Bir “köşe yazarı” olarak, şimdi sürmekte olan açlık grevi hakkında ne söyleyebilirim. “Köşe yazarı” olarak ya da olmayarak, “insan hayatı” kadar değer verdiğim bir şey yok. Dolayısıyla, bu son olay için de benim içimden doğal olarak fışkıran tavır, bunun durması, insanların ölmemesi ve aynı zamanda insanların sakat kalmaması. Ama bunun “insanî müdahale” falan gibi uyduruk adlar takılmış bir “operasyon”la sağlanması değil, söylemek istediğim.

Açlık grevinin hedefleri sayılıyor; tecrit, anadil vb. Ben zaten bunların “haklı” haklar olduğuna inananlardan biriyim. Çoktan beridir bunların gerçekleşmiş olması gerektiğini savunuyorum. 89. yıldönümünü kutladığımız Cumhuriyet, demokratik, katılımcı, çok-dilli, çok-dinli, bir “Cumhuriyet” olsa, bunu bir köşesinde kutlayan gazetenin öbür köşesinde “açlık grevi” haberi bulunmazdı.

Yani bunların 10 yıl, 15 yıl önce değil, 29 Ekim 1923’te tanınmış haklar olması gerektiğini savunuyorum.

Bunları konuşmaya başlayınca, hemen, “açlık grevi karşısında insanî tepki” gibi görece soyut bir alandan, “siyasî bir eylem biçimi olarak ‘açlık grevi’” gibi çok daha somut bir alana geçiyoruz.

Beni bu eylem biçimi karşısında “tedirgin ve ikircikli” hâle getiren de, bu eylem biçimi içinde “insanî” ve “siyasî”nin kurduğu ya da kuramadığı denge. Bu konularda işin kolayına kaçtığını düşündüğüm bazı kestirmeciler gibi, “siyasî olan zaten gayrı insanîdir” demekten yana değilim. Şimdiye kadarki doğrudan gözlemler ya da okuyarak edinilmiş bilgiler çerçevesinde, “siyasî” olanın pek çok sefer “gayrı insanî” olduğu çoğumuzun kafasına dank etti. Ama genel “gayrı insanî”den kurtulmak için “siyasî” olmayan bir yöntem ben bilmiyorum. Bilen varsa söylesin.
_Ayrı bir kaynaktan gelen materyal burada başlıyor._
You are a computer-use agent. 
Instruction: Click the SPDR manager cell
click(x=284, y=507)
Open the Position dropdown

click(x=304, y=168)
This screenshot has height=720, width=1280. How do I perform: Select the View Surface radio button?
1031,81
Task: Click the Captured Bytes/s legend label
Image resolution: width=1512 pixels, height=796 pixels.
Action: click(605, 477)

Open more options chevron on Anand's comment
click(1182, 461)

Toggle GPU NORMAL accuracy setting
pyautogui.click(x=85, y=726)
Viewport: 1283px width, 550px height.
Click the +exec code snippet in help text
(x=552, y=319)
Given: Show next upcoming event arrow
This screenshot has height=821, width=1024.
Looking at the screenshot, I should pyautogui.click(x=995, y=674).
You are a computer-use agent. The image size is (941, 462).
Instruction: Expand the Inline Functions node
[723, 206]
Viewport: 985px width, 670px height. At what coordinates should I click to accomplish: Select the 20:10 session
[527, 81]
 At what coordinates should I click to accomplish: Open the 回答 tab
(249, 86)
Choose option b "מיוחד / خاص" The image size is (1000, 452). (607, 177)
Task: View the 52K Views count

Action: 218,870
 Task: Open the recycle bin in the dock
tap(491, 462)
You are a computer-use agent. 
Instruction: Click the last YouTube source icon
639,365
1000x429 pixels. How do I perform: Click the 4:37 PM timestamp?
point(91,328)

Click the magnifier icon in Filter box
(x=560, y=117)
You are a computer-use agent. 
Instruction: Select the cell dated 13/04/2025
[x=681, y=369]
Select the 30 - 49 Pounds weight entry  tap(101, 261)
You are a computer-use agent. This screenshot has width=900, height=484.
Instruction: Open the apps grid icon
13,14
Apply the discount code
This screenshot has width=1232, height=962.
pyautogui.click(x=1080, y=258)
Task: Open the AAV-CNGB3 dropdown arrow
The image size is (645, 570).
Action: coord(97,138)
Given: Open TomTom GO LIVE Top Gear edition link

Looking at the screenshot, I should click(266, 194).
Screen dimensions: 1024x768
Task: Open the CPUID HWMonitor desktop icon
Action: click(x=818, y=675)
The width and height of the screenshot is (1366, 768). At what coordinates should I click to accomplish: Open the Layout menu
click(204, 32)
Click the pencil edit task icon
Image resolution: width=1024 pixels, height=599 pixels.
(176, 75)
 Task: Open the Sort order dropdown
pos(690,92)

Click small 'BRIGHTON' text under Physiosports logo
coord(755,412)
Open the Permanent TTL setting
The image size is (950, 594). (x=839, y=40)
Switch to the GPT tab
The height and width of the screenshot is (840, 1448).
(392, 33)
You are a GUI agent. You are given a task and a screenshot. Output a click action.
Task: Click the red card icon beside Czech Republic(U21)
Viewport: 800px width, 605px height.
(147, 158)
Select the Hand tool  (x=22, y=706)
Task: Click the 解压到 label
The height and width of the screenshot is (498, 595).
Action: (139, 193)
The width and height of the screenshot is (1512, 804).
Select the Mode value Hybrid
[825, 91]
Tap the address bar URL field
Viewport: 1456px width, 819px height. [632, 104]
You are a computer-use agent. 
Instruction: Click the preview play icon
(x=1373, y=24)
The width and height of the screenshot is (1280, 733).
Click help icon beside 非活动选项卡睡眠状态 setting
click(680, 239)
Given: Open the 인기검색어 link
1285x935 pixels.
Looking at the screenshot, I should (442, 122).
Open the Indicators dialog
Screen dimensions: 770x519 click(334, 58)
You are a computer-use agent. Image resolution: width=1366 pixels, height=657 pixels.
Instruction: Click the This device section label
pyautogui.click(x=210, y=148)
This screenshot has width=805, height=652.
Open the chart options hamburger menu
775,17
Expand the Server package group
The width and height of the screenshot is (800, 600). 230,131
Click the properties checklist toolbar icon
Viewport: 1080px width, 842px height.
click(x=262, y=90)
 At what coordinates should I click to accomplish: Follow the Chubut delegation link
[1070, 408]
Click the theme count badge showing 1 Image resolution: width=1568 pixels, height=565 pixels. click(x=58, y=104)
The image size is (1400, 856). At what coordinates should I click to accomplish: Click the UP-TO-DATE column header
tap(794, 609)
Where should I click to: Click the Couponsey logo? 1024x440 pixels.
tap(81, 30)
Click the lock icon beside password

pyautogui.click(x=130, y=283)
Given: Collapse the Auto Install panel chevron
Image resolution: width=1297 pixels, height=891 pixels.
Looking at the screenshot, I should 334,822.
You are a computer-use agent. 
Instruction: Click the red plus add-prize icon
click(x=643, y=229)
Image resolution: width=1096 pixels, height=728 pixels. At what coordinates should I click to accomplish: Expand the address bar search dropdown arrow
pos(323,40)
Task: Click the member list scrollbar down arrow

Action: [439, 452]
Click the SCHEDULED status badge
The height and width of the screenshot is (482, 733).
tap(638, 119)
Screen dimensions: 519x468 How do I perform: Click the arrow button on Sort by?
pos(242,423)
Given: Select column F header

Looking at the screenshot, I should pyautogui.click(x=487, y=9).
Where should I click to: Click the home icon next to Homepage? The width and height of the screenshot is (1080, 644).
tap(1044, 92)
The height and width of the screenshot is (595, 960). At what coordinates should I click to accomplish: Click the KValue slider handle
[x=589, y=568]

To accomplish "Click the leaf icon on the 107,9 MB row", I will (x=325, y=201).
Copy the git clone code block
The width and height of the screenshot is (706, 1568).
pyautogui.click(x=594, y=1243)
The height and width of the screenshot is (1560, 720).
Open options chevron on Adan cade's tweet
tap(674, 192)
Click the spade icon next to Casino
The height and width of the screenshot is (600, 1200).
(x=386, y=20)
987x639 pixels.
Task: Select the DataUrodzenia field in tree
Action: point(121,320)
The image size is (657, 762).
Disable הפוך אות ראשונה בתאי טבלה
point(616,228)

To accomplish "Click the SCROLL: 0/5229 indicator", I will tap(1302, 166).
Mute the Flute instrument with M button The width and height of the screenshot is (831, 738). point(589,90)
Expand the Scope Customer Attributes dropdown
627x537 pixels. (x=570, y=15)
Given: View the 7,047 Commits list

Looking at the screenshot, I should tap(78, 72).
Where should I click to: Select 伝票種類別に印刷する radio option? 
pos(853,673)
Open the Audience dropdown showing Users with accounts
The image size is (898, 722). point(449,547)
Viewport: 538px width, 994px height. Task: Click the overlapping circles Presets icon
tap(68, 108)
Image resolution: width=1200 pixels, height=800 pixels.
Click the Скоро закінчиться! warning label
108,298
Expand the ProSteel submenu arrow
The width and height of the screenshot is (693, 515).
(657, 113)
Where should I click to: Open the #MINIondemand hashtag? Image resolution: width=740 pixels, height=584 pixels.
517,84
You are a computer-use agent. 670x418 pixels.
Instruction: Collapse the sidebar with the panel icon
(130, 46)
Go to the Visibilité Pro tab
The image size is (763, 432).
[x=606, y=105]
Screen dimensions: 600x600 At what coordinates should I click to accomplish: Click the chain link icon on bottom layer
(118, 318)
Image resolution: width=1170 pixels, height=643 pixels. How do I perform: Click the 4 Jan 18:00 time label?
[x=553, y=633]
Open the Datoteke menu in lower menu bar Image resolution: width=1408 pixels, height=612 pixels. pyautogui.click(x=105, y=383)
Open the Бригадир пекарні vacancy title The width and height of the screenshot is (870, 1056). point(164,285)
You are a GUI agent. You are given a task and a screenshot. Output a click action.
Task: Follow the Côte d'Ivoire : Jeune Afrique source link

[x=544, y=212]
“İnsan hayatı” kadar değer verdiğim bir şey olmadığını söyledim. Ama bazı insanların bazı ideallere kendi hayatlarından daha fazla değer verdiğini de biliyorum. Böyle bir inançla, sözgelişi şu devam eden eyleme katılan insanlara gidip, “Sen bu işten vazgeç insan hayatı çok değerlidir” demenin bir anlamı yok. İnsanların kendi hayatlarını şöyle sürdürmek veya böyle bitirmek yolunda kendi verdikleri karara bir diyeceğim olamaz. Ama ortaya, adı, sıfatı ne olursa olsun, başka birilerinin çıkıp “Sen, sen, bir de sen. Ölüverin,” demesini “etik” bulmuyorum.

Hele bunu derken, sonucun bu olmaması için de “siyasî” bir tedbir düşünmemişlerse, bu bir “tek yol ölüm” kararıysa, bunun “resmî yetkili umursamazlığı”ndan daha soylu bir davranış olduğu kanısında değilim.

Konu, insanı tarihin bulanık sularına daldırıyor. Bu bağlamda aklımda fikrimde olan daha birçok şeyi yazmaya devam edeceğim.